The British Court of the Exchequer opened the trial of the Alexandra at Westminster on June 22. The defendants were charged with violating 96 counts of the Foreign Enlistment Act. The Court required the Crown prove first, the vessel was built for the purpose of being equipped for war; and second, that she was intended at some stage of her construction for the service of the Confederate States. Mellish noted the Crown’s case essentially relied on the evidence of the three spies on Dudley’s pay roll, and he cast doubt on them. The defendants won their case. Fawsett, Preston made an immediate application for the restoration of Alexandra but found the Crown, no longer so sure the Confederacy would win the war, had filed an appeal with the House of Lords. A year went by before this appeal also failed, and the owners settled for damages, accepting the sum of 3,700 Pounds, half their original claim. The Alexandra never sailed under that name. Released in 1864, she was eventually sold, renamed Mary and operated as a blockade runner. Under her new name, she crossed the Atlantic, stopping in Nova Scotia, Bermuda and Nassau, and the Bahamas. But the Mary was again seized at the latter port in December 1864 and held until May 1865, by which time the Civil War had ended.

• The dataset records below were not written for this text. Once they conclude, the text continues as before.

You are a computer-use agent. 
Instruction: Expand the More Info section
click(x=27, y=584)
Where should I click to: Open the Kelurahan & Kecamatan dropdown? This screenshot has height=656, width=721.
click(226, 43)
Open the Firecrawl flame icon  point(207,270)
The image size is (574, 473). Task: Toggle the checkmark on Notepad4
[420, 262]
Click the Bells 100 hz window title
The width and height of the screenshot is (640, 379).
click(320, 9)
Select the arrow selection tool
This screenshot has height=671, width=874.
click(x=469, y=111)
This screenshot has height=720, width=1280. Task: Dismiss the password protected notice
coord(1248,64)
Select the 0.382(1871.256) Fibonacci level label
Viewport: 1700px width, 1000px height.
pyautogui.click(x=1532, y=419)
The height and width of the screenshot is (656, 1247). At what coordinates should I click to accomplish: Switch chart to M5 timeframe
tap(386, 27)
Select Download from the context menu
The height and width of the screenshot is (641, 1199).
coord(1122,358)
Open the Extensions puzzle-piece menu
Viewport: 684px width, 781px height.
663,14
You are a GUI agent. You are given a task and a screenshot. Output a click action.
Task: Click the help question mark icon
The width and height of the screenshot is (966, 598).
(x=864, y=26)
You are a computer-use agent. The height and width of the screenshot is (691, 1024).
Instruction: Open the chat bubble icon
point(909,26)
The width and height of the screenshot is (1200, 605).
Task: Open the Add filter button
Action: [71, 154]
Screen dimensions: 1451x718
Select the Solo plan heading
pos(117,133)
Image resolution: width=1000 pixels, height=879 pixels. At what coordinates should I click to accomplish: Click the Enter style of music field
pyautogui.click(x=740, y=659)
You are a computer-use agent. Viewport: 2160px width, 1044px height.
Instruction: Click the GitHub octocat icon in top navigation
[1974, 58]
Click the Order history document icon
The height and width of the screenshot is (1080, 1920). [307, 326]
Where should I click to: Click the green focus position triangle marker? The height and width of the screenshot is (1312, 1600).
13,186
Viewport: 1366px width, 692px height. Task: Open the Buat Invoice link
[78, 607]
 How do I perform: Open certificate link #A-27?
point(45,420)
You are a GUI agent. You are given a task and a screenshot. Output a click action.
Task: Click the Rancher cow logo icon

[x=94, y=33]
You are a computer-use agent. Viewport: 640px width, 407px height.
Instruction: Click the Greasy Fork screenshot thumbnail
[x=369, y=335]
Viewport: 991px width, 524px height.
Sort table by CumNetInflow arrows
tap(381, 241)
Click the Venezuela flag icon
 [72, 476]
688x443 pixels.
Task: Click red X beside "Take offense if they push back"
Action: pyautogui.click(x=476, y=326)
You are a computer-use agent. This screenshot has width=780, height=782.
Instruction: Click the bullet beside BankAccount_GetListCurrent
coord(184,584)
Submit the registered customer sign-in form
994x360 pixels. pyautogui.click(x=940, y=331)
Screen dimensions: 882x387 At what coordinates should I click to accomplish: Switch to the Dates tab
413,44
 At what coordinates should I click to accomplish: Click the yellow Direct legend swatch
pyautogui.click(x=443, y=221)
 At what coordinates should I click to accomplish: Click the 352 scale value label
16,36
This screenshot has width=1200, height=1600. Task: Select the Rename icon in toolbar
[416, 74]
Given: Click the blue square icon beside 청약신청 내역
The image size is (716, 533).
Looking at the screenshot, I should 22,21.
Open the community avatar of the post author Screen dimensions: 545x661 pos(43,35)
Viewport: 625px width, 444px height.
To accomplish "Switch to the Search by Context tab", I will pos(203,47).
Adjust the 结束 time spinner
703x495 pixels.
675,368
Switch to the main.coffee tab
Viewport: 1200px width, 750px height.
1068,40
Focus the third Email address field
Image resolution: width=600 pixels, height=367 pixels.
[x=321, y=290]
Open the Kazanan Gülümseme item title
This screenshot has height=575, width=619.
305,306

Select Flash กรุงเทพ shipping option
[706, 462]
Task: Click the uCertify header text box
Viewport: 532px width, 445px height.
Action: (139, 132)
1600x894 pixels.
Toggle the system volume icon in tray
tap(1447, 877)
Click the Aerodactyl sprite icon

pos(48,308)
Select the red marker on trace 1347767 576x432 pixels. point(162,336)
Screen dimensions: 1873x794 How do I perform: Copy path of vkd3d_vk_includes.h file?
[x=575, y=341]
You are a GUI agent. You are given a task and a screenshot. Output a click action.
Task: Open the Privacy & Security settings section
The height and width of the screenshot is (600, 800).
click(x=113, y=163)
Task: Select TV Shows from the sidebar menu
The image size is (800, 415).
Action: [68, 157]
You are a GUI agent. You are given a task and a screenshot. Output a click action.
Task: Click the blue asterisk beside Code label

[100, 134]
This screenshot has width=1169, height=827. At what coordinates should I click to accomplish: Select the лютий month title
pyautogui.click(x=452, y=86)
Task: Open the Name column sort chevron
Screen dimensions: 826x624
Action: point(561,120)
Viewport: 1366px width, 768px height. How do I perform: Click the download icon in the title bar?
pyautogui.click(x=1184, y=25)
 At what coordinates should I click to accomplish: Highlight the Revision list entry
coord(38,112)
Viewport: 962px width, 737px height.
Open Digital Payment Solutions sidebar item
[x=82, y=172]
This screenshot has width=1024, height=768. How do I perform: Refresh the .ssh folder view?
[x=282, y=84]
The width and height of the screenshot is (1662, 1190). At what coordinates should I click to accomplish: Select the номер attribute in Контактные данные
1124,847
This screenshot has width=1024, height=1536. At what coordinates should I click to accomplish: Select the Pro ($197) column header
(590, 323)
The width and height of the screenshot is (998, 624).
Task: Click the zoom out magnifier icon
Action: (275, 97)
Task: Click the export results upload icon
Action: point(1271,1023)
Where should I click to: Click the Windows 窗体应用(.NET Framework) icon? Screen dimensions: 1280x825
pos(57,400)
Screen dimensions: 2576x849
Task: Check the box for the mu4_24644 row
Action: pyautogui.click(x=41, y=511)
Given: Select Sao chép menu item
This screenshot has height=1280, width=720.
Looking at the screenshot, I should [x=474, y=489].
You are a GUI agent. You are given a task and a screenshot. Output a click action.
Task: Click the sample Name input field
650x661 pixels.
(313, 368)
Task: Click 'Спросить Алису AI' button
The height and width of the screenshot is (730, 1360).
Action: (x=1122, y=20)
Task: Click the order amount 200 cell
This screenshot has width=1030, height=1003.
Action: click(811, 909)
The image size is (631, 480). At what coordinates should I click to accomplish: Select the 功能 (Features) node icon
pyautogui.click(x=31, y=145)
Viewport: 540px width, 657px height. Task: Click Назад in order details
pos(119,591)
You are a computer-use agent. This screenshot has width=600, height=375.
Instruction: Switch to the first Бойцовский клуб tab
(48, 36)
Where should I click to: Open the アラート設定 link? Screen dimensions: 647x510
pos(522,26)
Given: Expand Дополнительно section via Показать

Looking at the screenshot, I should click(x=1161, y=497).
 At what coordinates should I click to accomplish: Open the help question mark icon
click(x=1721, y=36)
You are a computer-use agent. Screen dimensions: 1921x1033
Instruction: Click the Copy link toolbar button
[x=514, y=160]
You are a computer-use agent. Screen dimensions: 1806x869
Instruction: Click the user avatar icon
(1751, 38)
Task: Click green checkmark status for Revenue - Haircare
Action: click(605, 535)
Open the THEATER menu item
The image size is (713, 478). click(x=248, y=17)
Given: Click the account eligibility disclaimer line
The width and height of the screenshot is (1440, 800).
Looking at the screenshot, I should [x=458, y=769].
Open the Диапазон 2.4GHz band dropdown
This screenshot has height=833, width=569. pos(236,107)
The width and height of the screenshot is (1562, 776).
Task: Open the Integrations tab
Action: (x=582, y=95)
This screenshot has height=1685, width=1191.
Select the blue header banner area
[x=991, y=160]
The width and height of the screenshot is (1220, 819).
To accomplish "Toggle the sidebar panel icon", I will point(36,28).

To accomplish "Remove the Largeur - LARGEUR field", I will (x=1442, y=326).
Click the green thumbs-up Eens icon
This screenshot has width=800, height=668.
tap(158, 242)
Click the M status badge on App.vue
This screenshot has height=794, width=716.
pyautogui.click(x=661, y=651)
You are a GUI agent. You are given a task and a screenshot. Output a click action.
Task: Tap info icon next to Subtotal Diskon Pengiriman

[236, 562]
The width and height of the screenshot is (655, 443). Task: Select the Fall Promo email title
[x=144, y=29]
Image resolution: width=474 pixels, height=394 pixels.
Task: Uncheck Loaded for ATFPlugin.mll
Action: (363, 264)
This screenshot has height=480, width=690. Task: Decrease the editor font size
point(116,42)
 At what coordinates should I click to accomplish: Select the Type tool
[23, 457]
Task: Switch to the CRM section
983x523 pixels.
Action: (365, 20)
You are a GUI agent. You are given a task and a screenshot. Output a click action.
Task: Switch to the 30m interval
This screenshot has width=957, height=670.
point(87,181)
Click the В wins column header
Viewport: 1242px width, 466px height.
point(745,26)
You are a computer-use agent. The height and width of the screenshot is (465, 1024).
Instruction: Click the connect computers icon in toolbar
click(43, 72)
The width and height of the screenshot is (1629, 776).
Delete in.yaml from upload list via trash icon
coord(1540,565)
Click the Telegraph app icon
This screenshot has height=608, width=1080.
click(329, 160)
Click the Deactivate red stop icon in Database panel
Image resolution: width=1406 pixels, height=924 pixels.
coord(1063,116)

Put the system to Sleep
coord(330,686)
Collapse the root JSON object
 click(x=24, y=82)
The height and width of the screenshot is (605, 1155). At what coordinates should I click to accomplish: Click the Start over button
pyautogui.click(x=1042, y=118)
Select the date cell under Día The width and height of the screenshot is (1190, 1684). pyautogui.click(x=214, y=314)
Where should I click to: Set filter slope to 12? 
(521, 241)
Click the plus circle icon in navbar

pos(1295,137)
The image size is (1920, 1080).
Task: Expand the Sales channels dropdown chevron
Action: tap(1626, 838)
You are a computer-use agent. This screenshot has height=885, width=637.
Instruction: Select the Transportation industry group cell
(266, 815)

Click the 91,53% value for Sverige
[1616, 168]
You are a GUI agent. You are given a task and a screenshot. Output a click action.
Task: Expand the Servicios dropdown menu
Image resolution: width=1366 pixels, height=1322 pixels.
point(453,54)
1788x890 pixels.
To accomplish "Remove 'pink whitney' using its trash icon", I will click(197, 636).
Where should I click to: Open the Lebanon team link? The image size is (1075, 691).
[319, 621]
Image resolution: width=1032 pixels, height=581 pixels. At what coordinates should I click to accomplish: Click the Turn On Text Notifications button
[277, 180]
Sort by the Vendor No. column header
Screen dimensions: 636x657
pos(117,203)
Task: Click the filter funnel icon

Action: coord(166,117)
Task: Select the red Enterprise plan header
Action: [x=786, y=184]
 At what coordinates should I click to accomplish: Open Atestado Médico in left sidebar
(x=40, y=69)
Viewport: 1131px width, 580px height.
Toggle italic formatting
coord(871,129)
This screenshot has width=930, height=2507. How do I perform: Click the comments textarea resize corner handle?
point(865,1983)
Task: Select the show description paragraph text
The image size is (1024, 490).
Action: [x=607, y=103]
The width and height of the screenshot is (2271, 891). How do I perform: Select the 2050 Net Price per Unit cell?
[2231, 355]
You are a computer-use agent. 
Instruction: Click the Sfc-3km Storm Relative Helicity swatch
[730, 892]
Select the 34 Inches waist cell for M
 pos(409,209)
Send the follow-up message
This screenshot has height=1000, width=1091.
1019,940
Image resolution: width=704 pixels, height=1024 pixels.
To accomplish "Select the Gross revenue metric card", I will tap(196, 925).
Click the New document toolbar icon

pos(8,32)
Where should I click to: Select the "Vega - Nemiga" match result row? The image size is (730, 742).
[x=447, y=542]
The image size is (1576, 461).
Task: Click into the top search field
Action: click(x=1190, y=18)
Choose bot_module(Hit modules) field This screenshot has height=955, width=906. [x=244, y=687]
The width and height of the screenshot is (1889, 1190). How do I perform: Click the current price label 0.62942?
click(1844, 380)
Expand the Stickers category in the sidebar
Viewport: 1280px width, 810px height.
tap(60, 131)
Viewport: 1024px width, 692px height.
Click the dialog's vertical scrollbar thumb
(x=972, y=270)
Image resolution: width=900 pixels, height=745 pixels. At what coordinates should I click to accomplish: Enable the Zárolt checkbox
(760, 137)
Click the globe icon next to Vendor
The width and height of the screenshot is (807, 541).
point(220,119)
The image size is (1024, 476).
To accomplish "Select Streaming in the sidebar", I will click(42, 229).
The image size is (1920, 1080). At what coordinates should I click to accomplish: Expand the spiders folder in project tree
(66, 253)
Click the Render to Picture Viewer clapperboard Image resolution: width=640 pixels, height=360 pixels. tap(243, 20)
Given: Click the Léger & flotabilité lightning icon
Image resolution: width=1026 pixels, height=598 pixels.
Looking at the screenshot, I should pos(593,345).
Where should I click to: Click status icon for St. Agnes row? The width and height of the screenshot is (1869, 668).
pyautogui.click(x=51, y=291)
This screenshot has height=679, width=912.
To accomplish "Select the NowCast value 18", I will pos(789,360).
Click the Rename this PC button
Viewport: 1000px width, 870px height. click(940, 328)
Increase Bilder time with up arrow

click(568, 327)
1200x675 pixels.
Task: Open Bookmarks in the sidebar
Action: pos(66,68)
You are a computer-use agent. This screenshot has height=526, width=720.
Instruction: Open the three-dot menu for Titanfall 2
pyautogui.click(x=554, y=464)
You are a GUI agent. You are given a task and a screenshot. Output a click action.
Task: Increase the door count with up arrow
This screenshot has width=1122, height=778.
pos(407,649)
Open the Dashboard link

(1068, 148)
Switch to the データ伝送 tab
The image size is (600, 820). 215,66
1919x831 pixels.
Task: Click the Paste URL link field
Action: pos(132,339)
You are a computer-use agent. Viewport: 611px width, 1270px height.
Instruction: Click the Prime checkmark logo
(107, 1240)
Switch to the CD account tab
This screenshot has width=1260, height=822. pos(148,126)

Although Dudley lost his case against the Alexandra, he did succeed in alerting the British government to the multitude of Confederate ship building going on in British shipyards. Moreover, the Alexandra case was beneficial to the Federal government in also hardening the British stance against the Confederates. Prime Minister Russell and the British government were soon placing their bets on the Unionists winning the Civil War.